------ Records supplied ------
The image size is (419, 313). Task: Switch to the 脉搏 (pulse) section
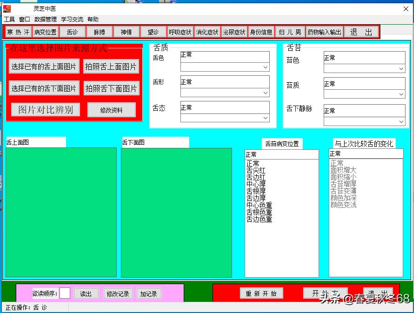pos(99,31)
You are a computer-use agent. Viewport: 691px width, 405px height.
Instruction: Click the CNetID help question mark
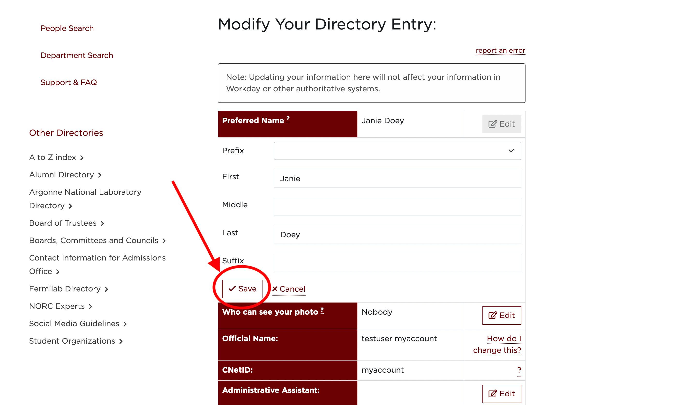(x=519, y=370)
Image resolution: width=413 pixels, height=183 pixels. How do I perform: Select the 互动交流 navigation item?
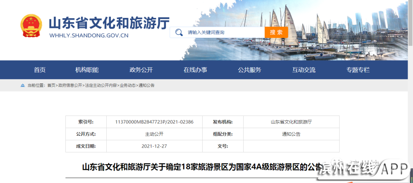(304, 70)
------
**Brief**. Every line from the one bearing "You are a computer-use" through the end of the data above must be output exactly, and no picture may appear.

**Answer section**.
You are a computer-use agent. Viewport: 691px width, 405px height.
Instruction: Click the CNetID help question mark
(x=519, y=370)
Image resolution: width=413 pixels, height=183 pixels. How do I perform: Select the 互动交流 navigation item?
(304, 70)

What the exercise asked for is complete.